No debo prestar alas a mi imaginación. No debo permitir que mis temores enturbien mi discernimiento. Tal como están las cosas, Martin continúa estando a salvo. De todos modos, antes de empezar a preocuparme por él, debería averiguar si en el círculo de Na Berengaria conocen a su padre. La próxima vez que lo vea salir camino de la hostería de la Estrella, tengo que seguir a Hugues.
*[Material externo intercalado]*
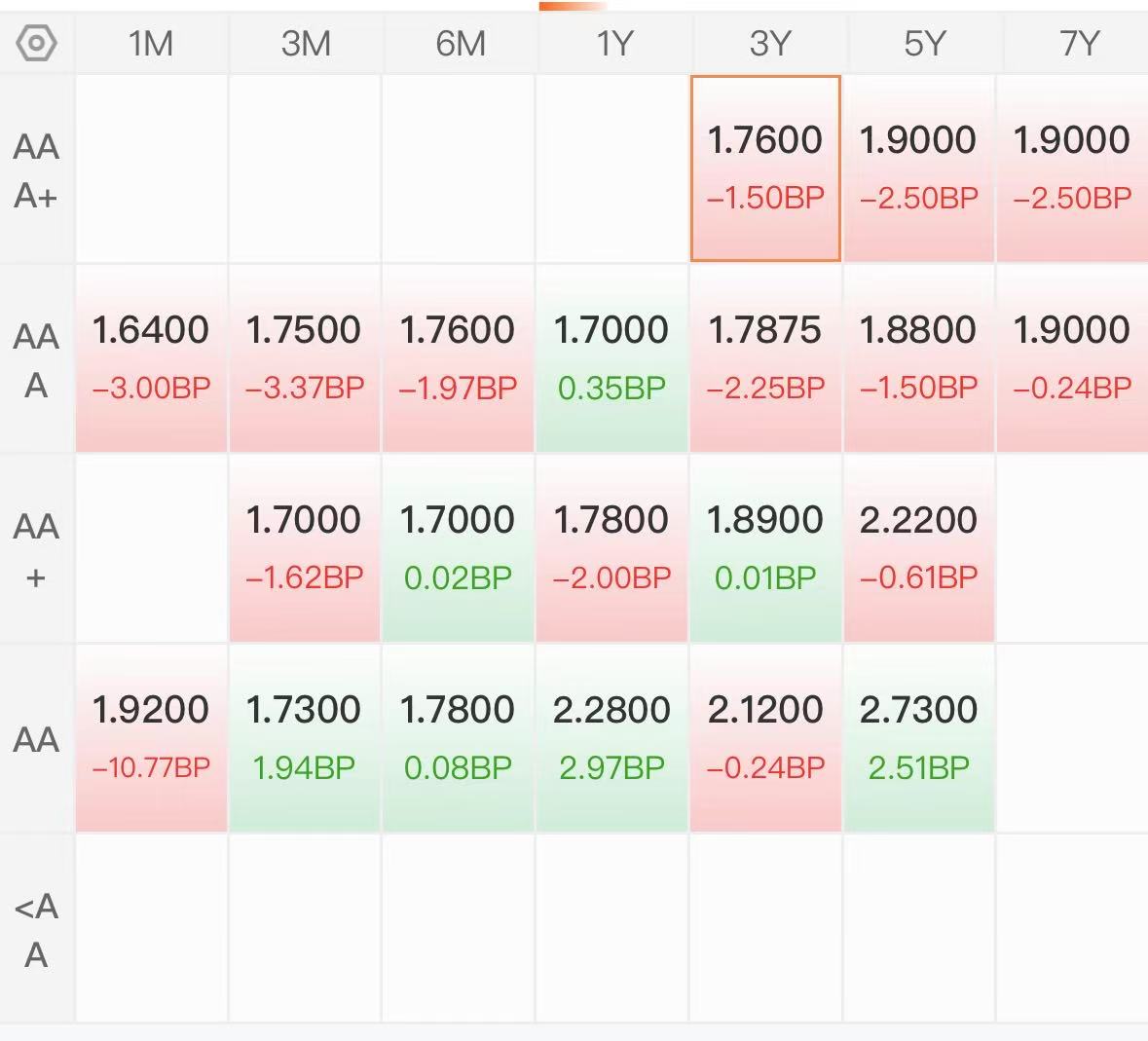Select the 1M column header
The width and height of the screenshot is (1148, 1041).
coord(151,43)
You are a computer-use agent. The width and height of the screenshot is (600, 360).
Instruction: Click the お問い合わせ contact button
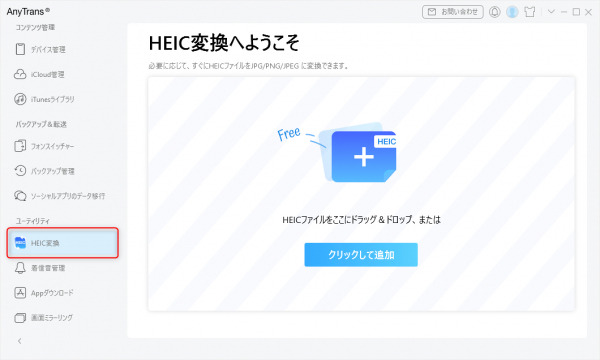coord(453,12)
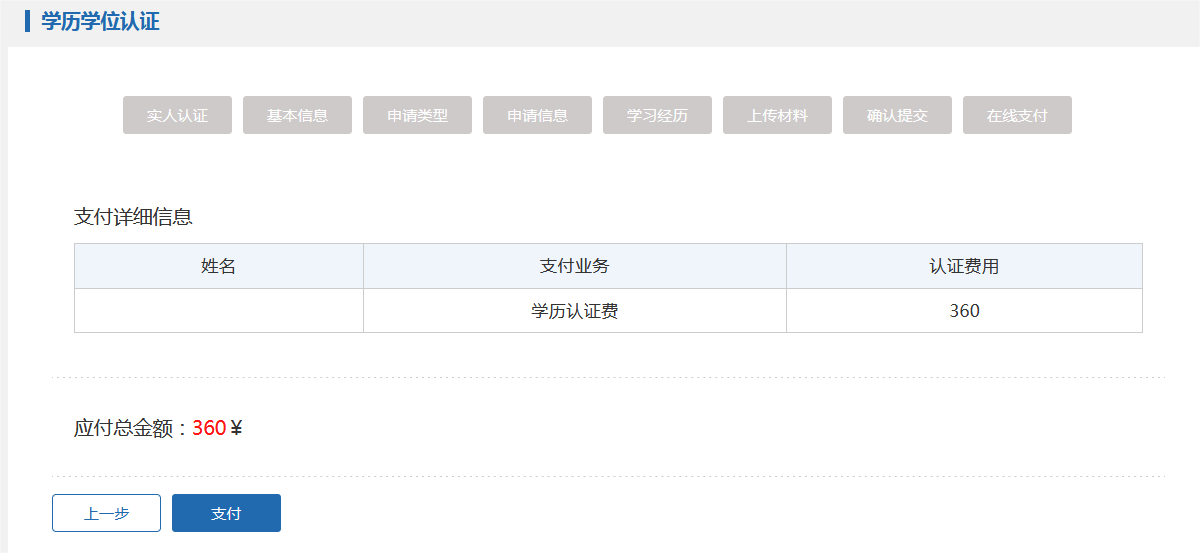Click the 上一步 button
Screen dimensions: 1200x553
106,513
Esto me ayudará a aclarar mis dudas.
¡Tengo tantas cosas pendientes! Tengo que descubrir por qué Loup me ha estado siguiendo. Tengo que descubrir si la conexión entre Sejan Alegre y Berengar Blanchi tiene alguna importancia o si se trata de una mera coincidencia. Tengo que averiguar el paradero de Jacques Bonet, localizarlo vivo o muerto. Y tengo que saber si mi aprendiz corre realmente algún riesgo.